A collection of high-performance parallel linear algebra kernels for shared-memory multiprocessors. These kernels are implemented in C++ and rely on OpenMP for parallelization.
Kernels
SpMSpV
Description
Sparse matrix-sparse vector (SpMSpV) multiplication of the form y = Ax is a widely used computational kernel with many applications in machine learning and graph analytics. A sparse input matrix A is multiplied by a sparse input vector x to produce a sparse output vector y.
src/spmspv/ implements the SpMSpV-bucket algorithm that was recently proposed by Azad and Buluc [1]. Unlike most prior approaches, this algorithm achieves work-efficiency, which means that the total work performed by all processors remains within a constant factor of the fastest known serial algorithm.
Experimental Evaluation
To assess the performance and strong scaling of our SpMSpV-bucket implementation, we measure its runtime on several representative matrix inputs taken from the University of Florida sparse matrix collection [2]. In each experiment, we multiply the input matrix A by a randomly generated sparse input vector x, varying the degree of sparsity in x and the number of threads.
Results on ljournal-2008
ljournal-2008 is an adjacency matrix of the LiveJournal social network containing approximately 5.36M vertices and 79M edges. We multiply this matrix by a sparse vector with 25K, 250K, and 2.5M nonzero values and report the runtime (averaged over 1000 iterations) as a function of thread count.

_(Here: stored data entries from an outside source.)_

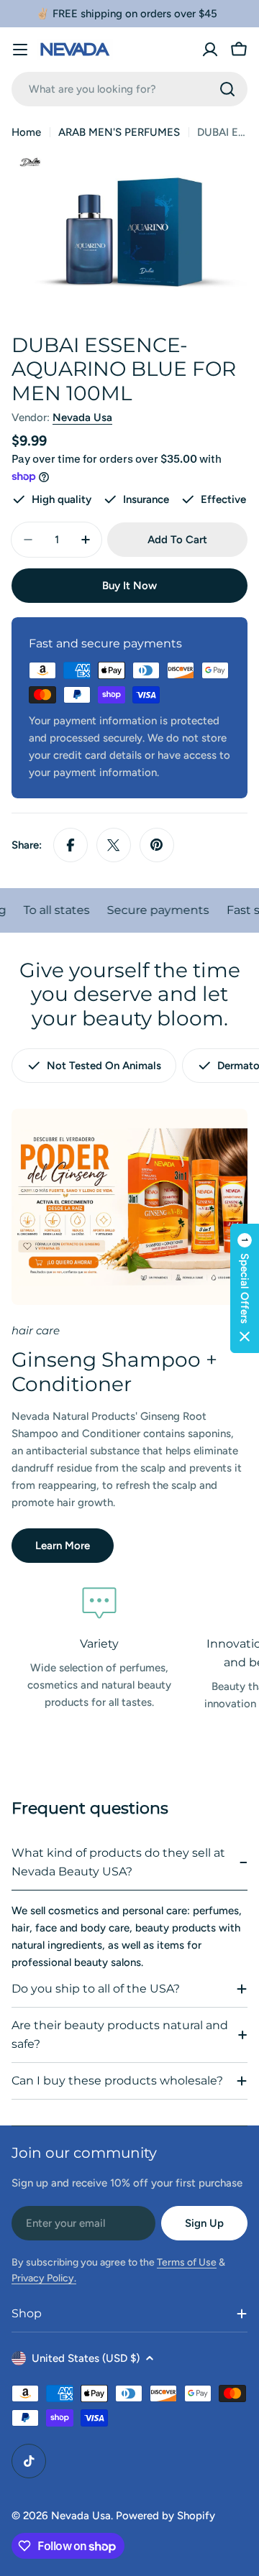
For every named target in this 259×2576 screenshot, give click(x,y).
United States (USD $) (86, 2358)
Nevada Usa (82, 417)
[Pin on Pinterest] (157, 845)
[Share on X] (113, 845)
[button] (244, 1288)
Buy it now (129, 585)
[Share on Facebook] (70, 845)
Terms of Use (187, 2262)
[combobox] (129, 89)
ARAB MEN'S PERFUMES (119, 132)
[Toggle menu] (20, 49)
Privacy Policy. (44, 2278)
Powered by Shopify (165, 2515)
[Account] (210, 49)
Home (26, 132)
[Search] (227, 89)
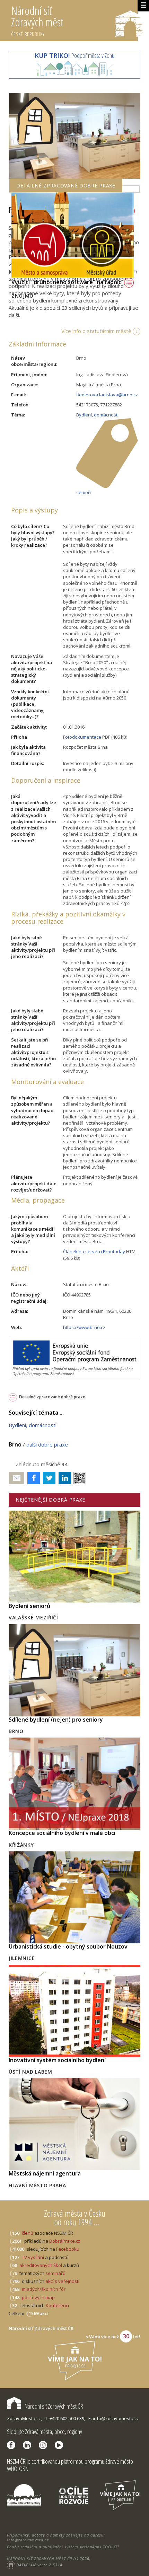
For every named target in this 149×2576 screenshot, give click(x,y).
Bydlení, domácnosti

Results on hugetrace-00020
hugetrace-00020 is a high-diameter graph representing frames from a two-dimensional adaptive numerical simulation. It contains approximately 16M vertices and 24M edges. We use the same methodology as above and report the average SpMSpV runtime as a function of thread count for several input vector sparsity patterns.
Evaluation platform
Our measurements were conducted on a dual-socket 2.9GHz Intel Cascade Lake Xeon server with 24 cores per socket and 35.75MB of L3 cache. Peak memory bandwidth (as reported by mlc) is 80GB/s per node.